■ **WRITTEN INSTRUCTION**:
Could you turn every line of the listing below into a JSON list of strings, one string per line, with blank lines omitted?

■ **INFORMATION SHOWN**:

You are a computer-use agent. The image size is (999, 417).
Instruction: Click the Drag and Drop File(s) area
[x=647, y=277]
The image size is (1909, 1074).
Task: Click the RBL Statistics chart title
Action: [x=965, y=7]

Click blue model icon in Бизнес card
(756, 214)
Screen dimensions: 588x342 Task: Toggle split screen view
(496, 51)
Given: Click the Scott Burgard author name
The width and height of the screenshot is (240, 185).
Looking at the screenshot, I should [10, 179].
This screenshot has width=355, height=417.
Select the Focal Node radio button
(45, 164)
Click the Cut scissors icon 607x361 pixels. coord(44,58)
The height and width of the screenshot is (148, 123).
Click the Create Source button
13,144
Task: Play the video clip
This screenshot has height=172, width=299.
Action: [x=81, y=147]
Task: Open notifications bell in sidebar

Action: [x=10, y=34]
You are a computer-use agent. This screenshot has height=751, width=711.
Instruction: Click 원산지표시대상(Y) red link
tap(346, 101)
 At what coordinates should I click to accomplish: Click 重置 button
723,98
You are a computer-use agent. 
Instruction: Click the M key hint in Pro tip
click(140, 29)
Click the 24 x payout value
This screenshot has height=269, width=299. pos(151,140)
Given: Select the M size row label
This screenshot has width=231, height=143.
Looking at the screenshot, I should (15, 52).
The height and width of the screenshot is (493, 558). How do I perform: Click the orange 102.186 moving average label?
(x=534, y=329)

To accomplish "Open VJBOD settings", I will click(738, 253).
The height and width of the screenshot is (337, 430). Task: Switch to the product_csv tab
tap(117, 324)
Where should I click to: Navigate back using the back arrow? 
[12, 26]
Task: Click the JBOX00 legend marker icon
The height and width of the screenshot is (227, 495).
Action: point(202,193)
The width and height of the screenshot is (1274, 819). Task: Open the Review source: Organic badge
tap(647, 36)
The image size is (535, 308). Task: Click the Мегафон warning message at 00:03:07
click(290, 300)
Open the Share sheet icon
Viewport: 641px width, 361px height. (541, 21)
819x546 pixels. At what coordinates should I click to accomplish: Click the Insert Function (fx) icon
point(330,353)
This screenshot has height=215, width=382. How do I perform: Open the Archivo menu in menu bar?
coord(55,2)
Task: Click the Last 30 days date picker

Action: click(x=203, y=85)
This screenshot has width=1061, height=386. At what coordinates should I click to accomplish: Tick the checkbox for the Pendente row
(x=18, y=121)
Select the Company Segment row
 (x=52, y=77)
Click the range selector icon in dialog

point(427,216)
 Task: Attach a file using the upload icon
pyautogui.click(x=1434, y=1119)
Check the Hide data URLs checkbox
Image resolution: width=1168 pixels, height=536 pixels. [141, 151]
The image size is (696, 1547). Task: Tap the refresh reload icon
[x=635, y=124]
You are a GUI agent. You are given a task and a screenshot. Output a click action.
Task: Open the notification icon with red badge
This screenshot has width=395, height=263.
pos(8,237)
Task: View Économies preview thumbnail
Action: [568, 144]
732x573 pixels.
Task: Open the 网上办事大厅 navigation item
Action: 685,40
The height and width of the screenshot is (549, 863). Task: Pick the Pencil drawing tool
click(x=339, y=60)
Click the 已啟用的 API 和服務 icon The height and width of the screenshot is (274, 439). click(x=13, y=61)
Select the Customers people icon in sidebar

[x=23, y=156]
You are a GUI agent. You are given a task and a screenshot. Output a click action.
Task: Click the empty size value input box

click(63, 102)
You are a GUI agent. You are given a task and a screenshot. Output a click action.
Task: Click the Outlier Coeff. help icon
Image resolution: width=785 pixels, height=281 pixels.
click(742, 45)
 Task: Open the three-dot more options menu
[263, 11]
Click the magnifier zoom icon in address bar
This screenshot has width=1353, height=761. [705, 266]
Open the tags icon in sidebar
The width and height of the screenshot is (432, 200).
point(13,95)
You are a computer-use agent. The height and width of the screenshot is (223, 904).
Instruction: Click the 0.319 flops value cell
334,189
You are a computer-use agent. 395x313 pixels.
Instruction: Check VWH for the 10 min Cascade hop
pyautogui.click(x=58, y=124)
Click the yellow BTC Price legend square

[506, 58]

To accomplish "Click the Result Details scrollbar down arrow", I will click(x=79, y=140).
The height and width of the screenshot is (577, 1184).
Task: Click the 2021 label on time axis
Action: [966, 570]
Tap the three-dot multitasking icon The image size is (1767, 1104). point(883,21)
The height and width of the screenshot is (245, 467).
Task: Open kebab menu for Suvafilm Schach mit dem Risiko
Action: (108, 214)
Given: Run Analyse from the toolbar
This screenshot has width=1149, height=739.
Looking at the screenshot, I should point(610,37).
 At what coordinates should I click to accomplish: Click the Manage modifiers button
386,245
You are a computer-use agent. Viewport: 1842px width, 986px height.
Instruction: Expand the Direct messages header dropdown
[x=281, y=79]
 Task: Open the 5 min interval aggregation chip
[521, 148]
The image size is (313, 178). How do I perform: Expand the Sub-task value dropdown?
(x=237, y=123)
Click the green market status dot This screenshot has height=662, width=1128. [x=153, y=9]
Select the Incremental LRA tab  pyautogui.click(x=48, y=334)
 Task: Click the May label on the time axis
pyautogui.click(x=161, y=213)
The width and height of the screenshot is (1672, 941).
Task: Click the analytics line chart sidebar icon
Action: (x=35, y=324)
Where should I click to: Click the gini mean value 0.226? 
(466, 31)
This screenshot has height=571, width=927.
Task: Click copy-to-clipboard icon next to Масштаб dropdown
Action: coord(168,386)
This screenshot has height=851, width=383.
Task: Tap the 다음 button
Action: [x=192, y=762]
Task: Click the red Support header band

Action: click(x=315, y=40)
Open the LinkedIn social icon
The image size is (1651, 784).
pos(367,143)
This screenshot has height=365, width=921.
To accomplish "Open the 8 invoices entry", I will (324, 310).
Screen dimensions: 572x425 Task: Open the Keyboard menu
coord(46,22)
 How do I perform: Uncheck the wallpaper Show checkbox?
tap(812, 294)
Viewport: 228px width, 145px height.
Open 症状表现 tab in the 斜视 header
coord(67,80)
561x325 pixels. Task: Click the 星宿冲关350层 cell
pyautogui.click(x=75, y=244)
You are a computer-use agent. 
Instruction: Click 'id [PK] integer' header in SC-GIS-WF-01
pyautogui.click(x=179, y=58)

■ **RESPONSE TO THE TASK**:
[
  "You are a computer-use agent. The image size is (999, 417).",
  "Instruction: Click the Drag and Drop File(s) area",
  "[x=647, y=277]",
  "The image size is (1909, 1074).",
  "Task: Click the RBL Statistics chart title",
  "Action: [x=965, y=7]",
  "Click blue model icon in Бизнес card",
  "(756, 214)",
  "Screen dimensions: 588x342 Task: Toggle split screen view",
  "(496, 51)",
  "Given: Click the Scott Burgard author name",
  "The width and height of the screenshot is (240, 185).",
  "Looking at the screenshot, I should [10, 179].",
  "This screenshot has width=355, height=417.",
  "Select the Focal Node radio button",
  "(45, 164)",
  "Click the Cut scissors icon 607x361 pixels. coord(44,58)",
  "The height and width of the screenshot is (148, 123).",
  "Click the Create Source button",
  "13,144",
  "Task: Play the video clip",
  "This screenshot has height=172, width=299.",
  "Action: [x=81, y=147]",
  "Task: Open notifications bell in sidebar",
  "Action: [x=10, y=34]",
  "You are a computer-use agent. This screenshot has height=751, width=711.",
  "Instruction: Click 원산지표시대상(Y) red link",
  "tap(346, 101)",
  " At what coordinates should I click to accomplish: Click 重置 button",
  "723,98",
  "You are a computer-use agent. ",
  "Instruction: Click the M key hint in Pro tip",
  "click(140, 29)",
  "Click the 24 x payout value",
  "This screenshot has height=269, width=299. pos(151,140)",
  "Given: Select the M size row label",
  "This screenshot has width=231, height=143.",
  "Looking at the screenshot, I should (15, 52).",
  "The height and width of the screenshot is (493, 558). How do I perform: Click the orange 102.186 moving average label?",
  "(x=534, y=329)",
  "To accomplish \"Open VJBOD settings\", I will click(738, 253).",
  "The height and width of the screenshot is (337, 430). Task: Switch to the product_csv tab",
  "tap(117, 324)",
  "Where should I click to: Navigate back using the back arrow? ",
  "[12, 26]",
  "Task: Click the JBOX00 legend marker icon",
  "The height and width of the screenshot is (227, 495).",
  "Action: point(202,193)",
  "The width and height of the screenshot is (1274, 819). Task: Open the Review source: Organic badge",
  "tap(647, 36)",
  "The image size is (535, 308). Task: Click the Мегафон warning message at 00:03:07",
  "click(290, 300)",
  "Open the Share sheet icon",
  "Viewport: 641px width, 361px height. (541, 21)",
  "819x546 pixels. At what coordinates should I click to accomplish: Click the Insert Function (fx) icon",
  "point(330,353)",
  "This screenshot has height=215, width=382. How do I perform: Open the Archivo menu in menu bar?",
  "coord(55,2)",
  "Task: Click the Last 30 days date picker",
  "Action: click(x=203, y=85)",
  "This screenshot has width=1061, height=386. At what coordinates should I click to accomplish: Tick the checkbox for the Pendente row",
  "(x=18, y=121)",
  "Select the Company Segment row",
  " (x=52, y=77)",
  "Click the range selector icon in dialog",
  "point(427,216)",
  " Task: Attach a file using the upload icon",
  "pyautogui.click(x=1434, y=1119)",
  "Check the Hide data URLs checkbox",
  "Image resolution: width=1168 pixels, height=536 pixels. [141, 151]",
  "The image size is (696, 1547). Task: Tap the refresh reload icon",
  "[x=635, y=124]",
  "You are a GUI agent. You are given a task and a screenshot. Output a click action.",
  "Task: Open the notification icon with red badge",
  "This screenshot has width=395, height=263.",
  "pos(8,237)",
  "Task: View Économies preview thumbnail",
  "Action: [568, 144]",
  "732x573 pixels.",
  "Task: Open the 网上办事大厅 navigation item",
  "Action: 685,40",
  "The height and width of the screenshot is (549, 863). Task: Pick the Pencil drawing tool",
  "click(x=339, y=60)",
  "Click the 已啟用的 API 和服務 icon The height and width of the screenshot is (274, 439). click(x=13, y=61)",
  "Select the Customers people icon in sidebar",
  "[x=23, y=156]",
  "You are a GUI agent. You are given a task and a screenshot. Output a click action.",
  "Task: Click the empty size value input box",
  "click(63, 102)",
  "You are a GUI agent. You are given a task and a screenshot. Output a click action.",
  "Task: Click the Outlier Coeff. help icon",
  "Image resolution: width=785 pixels, height=281 pixels.",
  "click(742, 45)",
  " Task: Open the three-dot more options menu",
  "[263, 11]",
  "Click the magnifier zoom icon in address bar",
  "This screenshot has width=1353, height=761. [705, 266]",
  "Open the tags icon in sidebar",
  "The width and height of the screenshot is (432, 200).",
  "point(13,95)",
  "You are a computer-use agent. The height and width of the screenshot is (223, 904).",
  "Instruction: Click the 0.319 flops value cell",
  "334,189",
  "You are a computer-use agent. 395x313 pixels.",
  "Instruction: Check VWH for the 10 min Cascade hop",
  "pyautogui.click(x=58, y=124)",
  "Click the yellow BTC Price legend square",
  "[506, 58]",
  "To accomplish \"Click the Result Details scrollbar down arrow\", I will click(x=79, y=140).",
  "The height and width of the screenshot is (577, 1184).",
  "Task: Click the 2021 label on time axis",
  "Action: [966, 570]",
  "Tap the three-dot multitasking icon The image size is (1767, 1104). point(883,21)",
  "The height and width of the screenshot is (245, 467).",
  "Task: Open kebab menu for Suvafilm Schach mit dem Risiko",
  "Action: (108, 214)",
  "Given: Run Analyse from the toolbar",
  "This screenshot has width=1149, height=739.",
  "Looking at the screenshot, I should point(610,37).",
  " At what coordinates should I click to accomplish: Click the Manage modifiers button",
  "386,245",
  "You are a computer-use agent. Viewport: 1842px width, 986px height.",
  "Instruction: Expand the Direct messages header dropdown",
  "[x=281, y=79]",
  " Task: Open the 5 min interval aggregation chip",
  "[521, 148]",
  "The image size is (313, 178). How do I perform: Expand the Sub-task value dropdown?",
  "(x=237, y=123)",
  "Click the green market status dot This screenshot has height=662, width=1128. [x=153, y=9]",
  "Select the Incremental LRA tab  pyautogui.click(x=48, y=334)",
  " Task: Click the May label on the time axis",
  "pyautogui.click(x=161, y=213)",
  "The width and height of the screenshot is (1672, 941).",
  "Task: Click the analytics line chart sidebar icon",
  "Action: (x=35, y=324)",
  "Where should I click to: Click the gini mean value 0.226? ",
  "(466, 31)",
  "This screenshot has height=571, width=927.",
  "Task: Click copy-to-clipboard icon next to Масштаб dropdown",
  "Action: coord(168,386)",
  "This screenshot has height=851, width=383.",
  "Task: Tap the 다음 button",
  "Action: [x=192, y=762]",
  "Task: Click the red Support header band",
  "Action: click(x=315, y=40)",
  "Open the LinkedIn social icon",
  "The image size is (1651, 784).",
  "pos(367,143)",
  "This screenshot has height=365, width=921.",
  "To accomplish \"Open the 8 invoices entry\", I will (324, 310).",
  "Screen dimensions: 572x425 Task: Open the Keyboard menu",
  "coord(46,22)",
  " How do I perform: Uncheck the wallpaper Show checkbox?",
  "tap(812, 294)",
  "Viewport: 228px width, 145px height.",
  "Open 症状表现 tab in the 斜视 header",
  "coord(67,80)",
  "561x325 pixels. Task: Click the 星宿冲关350层 cell",
  "pyautogui.click(x=75, y=244)",
  "You are a computer-use agent. ",
  "Instruction: Click 'id [PK] integer' header in SC-GIS-WF-01",
  "pyautogui.click(x=179, y=58)"
]